DEV Community

Cover image for Building in public #6: I let AI judge every Ad on my platform. Here's what happened.
Jude Miracle
Jude Miracle

Posted on

Building in public #6: I let AI judge every Ad on my platform. Here's what happened.

I use AI to score every ad on my platform. It is helpful most of the time, but sometimes it makes incorrect judgments.

This feature excites me, but it also makes me nervous. When a sponsor submits an ad through Adsloty, the ad is analyzed by AI before the writer sees it. The AI scores how well the ad fits the newsletter's audience, checks the tone, rates clarity, estimates clicks, and gives the writer specific recommendations.

The idea is straightforward: writers should have data to determine if an ad is suitable for their newsletter. They shouldn't have to guess.

However, the reality is more complicated than the idea. I will explain how I built this system, what the prompts look like, and what happens when the AI confidently suggests rejecting a suitable ad.

Why AI analysis at all?

A writer receives an ad request for a software tool. The newsletter focuses on technology, which seems like a good match. However, the ad copy is unclear. The call to action says "Learn more," and the description mentions features that are hard to understand without background information.

The writer must decide what to do with limited information. Some writers handle this well, but most struggle—they are writers, not ad salespeople. They either approve all ads (which can harm their audience) or reject anything that isn’t clearly suitable (which can hurt their revenue).

I aimed to provide them with a starting point. Not a decision, but a place to begin.

The model: Gemini 2.5 Flash

I chose Google's Gemini 2.5 Flash. It’s not the biggest or smartest model, but it is fast, affordable, and good enough for structured analysis.

I made this choice on purpose. This task is about classification and scoring, not creative writing, so I don’t need the most advanced model. Flash does a good job for this type of work, and saving money is important when analyzing every single booking.
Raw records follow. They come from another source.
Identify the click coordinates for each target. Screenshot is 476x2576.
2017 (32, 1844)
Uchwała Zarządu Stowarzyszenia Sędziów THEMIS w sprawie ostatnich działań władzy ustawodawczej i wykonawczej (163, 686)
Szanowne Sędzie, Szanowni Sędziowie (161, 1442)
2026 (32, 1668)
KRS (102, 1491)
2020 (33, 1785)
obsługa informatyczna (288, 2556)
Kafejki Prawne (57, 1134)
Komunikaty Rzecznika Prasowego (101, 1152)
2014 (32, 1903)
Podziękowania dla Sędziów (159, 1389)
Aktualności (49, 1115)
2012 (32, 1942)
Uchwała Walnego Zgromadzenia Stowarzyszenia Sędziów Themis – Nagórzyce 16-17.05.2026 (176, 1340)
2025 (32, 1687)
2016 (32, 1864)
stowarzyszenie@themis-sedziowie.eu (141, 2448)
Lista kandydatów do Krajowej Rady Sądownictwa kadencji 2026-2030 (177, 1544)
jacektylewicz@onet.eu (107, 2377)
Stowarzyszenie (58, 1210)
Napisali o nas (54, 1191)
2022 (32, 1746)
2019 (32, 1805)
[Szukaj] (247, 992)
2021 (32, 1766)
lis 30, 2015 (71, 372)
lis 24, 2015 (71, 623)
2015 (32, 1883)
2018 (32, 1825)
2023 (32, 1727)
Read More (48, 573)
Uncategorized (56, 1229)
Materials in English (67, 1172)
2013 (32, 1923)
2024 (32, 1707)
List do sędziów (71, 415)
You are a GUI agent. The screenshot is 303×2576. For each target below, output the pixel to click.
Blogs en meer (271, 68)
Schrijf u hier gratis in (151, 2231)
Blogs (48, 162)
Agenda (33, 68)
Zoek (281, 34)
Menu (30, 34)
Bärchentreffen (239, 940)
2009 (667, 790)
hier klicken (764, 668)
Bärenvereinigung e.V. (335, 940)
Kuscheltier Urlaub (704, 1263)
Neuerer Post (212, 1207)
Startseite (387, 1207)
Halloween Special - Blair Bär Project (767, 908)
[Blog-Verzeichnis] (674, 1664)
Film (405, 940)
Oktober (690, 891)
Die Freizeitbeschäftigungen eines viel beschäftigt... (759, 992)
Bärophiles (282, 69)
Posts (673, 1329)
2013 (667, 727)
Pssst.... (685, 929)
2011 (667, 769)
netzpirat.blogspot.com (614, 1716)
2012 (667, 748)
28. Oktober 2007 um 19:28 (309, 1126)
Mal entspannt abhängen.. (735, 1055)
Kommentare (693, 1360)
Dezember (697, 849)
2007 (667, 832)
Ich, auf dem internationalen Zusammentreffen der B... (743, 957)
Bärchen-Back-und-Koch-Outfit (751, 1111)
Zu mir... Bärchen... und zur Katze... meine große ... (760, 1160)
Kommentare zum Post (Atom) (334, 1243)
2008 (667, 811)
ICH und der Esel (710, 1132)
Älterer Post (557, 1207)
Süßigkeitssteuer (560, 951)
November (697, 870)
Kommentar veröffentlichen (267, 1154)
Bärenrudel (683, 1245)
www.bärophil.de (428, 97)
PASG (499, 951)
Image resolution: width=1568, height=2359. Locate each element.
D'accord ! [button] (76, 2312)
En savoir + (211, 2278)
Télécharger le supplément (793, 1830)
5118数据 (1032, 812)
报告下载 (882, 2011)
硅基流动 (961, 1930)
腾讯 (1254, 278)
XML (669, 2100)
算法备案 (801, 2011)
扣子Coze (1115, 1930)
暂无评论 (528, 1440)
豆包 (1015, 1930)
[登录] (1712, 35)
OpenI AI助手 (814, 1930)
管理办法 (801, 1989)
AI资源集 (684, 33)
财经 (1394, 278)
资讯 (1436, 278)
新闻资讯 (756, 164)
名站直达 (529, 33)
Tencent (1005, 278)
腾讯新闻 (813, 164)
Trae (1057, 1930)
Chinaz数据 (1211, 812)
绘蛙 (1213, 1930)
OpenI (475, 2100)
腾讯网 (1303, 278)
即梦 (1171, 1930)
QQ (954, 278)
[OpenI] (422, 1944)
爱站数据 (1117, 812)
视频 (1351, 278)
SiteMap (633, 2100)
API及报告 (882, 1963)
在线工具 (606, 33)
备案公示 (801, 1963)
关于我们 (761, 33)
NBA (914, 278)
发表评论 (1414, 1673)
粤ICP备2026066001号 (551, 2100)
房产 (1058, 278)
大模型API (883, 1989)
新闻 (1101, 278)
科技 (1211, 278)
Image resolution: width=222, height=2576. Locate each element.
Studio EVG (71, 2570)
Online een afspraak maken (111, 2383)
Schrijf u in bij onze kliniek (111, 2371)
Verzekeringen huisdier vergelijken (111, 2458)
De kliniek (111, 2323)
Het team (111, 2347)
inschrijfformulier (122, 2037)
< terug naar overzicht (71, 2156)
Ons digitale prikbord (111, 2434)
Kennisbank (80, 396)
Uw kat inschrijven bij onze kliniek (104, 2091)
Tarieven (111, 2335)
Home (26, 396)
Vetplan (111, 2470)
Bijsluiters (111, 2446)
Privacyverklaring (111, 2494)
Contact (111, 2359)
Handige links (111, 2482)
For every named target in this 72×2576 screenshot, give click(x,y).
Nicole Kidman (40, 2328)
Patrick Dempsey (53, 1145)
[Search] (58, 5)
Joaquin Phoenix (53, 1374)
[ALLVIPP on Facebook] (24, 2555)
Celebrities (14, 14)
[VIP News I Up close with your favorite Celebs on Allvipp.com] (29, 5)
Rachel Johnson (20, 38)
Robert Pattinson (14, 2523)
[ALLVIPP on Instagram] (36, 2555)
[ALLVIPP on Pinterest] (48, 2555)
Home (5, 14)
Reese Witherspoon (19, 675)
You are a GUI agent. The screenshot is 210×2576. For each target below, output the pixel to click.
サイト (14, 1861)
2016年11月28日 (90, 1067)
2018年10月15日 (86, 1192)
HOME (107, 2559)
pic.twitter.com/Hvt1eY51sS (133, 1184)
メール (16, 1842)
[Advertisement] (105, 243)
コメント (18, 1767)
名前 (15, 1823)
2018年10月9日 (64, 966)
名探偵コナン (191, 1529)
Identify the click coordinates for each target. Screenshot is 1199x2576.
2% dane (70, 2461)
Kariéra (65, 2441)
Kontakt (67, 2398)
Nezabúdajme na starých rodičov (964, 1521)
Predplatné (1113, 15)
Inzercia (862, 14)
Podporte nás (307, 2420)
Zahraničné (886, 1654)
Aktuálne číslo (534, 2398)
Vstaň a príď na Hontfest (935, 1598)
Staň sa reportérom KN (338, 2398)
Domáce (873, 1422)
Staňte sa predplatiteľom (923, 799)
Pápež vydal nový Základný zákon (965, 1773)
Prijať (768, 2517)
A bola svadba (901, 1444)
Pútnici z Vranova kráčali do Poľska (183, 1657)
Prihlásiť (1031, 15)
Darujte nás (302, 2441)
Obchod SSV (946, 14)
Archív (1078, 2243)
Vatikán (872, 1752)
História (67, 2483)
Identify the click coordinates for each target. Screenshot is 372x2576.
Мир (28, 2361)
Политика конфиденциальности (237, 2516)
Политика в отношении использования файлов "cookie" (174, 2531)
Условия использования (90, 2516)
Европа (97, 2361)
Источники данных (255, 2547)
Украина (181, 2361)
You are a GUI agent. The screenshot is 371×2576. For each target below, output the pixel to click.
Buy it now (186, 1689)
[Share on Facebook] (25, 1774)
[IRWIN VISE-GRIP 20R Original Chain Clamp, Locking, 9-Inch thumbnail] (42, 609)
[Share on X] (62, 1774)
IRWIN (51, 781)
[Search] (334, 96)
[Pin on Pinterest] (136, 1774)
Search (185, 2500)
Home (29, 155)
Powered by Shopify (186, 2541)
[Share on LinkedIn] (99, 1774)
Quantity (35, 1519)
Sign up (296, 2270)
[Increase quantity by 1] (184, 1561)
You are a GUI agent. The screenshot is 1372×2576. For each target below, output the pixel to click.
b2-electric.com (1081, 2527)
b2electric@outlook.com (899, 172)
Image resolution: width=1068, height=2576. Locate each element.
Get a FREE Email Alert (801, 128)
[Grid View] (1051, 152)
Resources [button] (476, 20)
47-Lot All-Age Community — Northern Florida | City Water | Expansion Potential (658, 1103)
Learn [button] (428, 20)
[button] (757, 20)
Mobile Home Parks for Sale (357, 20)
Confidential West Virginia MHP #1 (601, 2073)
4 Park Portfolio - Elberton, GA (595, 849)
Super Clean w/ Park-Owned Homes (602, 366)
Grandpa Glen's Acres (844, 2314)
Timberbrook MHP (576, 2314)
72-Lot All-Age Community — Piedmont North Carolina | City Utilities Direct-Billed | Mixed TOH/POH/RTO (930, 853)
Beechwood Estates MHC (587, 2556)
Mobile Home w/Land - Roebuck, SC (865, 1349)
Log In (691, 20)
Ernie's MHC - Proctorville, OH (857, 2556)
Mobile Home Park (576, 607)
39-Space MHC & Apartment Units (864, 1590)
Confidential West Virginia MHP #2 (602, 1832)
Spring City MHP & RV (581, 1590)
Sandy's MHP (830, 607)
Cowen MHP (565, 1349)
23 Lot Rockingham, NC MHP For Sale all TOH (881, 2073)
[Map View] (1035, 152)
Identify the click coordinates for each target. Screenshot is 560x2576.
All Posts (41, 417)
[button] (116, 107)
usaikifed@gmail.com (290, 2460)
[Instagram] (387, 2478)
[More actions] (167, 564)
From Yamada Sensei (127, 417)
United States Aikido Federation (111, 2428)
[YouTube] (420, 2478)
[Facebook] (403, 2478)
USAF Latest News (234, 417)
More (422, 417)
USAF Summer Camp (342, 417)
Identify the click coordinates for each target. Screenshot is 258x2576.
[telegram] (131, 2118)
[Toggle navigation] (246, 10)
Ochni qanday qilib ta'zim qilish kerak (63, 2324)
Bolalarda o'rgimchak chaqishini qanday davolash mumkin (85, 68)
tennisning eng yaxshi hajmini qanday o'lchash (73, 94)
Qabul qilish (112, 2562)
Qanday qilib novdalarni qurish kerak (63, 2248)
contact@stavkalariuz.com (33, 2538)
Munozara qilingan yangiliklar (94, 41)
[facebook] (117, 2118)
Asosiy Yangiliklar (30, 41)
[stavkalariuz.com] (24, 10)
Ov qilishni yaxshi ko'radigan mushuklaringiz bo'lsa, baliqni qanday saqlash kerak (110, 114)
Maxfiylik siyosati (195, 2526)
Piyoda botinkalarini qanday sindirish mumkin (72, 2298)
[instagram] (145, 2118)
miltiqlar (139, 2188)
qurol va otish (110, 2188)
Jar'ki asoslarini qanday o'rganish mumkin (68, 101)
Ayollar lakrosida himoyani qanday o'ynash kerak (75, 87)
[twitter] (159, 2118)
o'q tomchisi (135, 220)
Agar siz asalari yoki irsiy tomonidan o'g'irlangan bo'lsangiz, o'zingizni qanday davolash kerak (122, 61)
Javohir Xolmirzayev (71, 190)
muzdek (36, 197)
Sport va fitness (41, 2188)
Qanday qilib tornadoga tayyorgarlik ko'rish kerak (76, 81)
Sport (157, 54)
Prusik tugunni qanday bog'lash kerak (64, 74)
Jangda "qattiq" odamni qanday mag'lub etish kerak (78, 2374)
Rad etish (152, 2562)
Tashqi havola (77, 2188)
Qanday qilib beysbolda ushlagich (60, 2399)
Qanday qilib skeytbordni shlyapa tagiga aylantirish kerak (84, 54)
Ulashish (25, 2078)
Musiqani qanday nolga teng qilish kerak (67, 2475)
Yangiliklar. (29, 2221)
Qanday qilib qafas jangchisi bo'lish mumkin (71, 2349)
let url = "https://generativelanguage.googleapis.com/v1beta/models/gemini-2.5-flash:generateContent";

let body = json!({
    "contents": [{
        "parts": [{ "text": prompt }]
    }],
    "generationConfig": {
        "maxOutputTokens": 4096,
        "responseMimeType": "application/json"
    }
});
Enter fullscreen mode Exit fullscreen mode

The responseMimeType: "application/json" is very important. It tells Gemini to give back data in a structured JSON format instead of regular text. If you don’t use it, you might get responses like "Based on my analysis, I believe this ad would score approximately..." This type of response is not useful for a system that needs to store numbers in a database.

The prompt: smaller than you'd think

Here's the actual prompt I'm sending:

fn build_analysis_prompt(&self, ad_copy: &str, ad_title: &str, writer: &Writer) -> String {
    let subscriber_range = writer
        .subscriber_count_range
        .as_deref()
        .unwrap_or("unknown");

    format!(
        r#"Ad: "{}" - {}
Newsletter: {} subs

JSON format:
{{"fit_score":75,"tone_analysis":"Pro","clarity_rating":"High","estimated_clicks_min":30,"estimated_clicks_max":60,"recommendations":["brief tip","brief tip","brief tip"]}}

Rules: score 0-100, tone 1-2 words, clarity High/Medium/Low, tips 3-5 words max. IMPORTANT: Return RAW JSON only. Do not wrap in markdown or code blocks."#,
        ad_title, ad_copy, subscriber_range
    )
}
Enter fullscreen mode Exit fullscreen mode

That's it. The whole prompt.

My first version was three paragraphs long. It explained Adsloty's business model, described what newsletter advertising is, defined each metric in detail, gave five examples of good and bad ads, and included instructions for edge cases. It was thorough but also slow, costly, and did not produce better results.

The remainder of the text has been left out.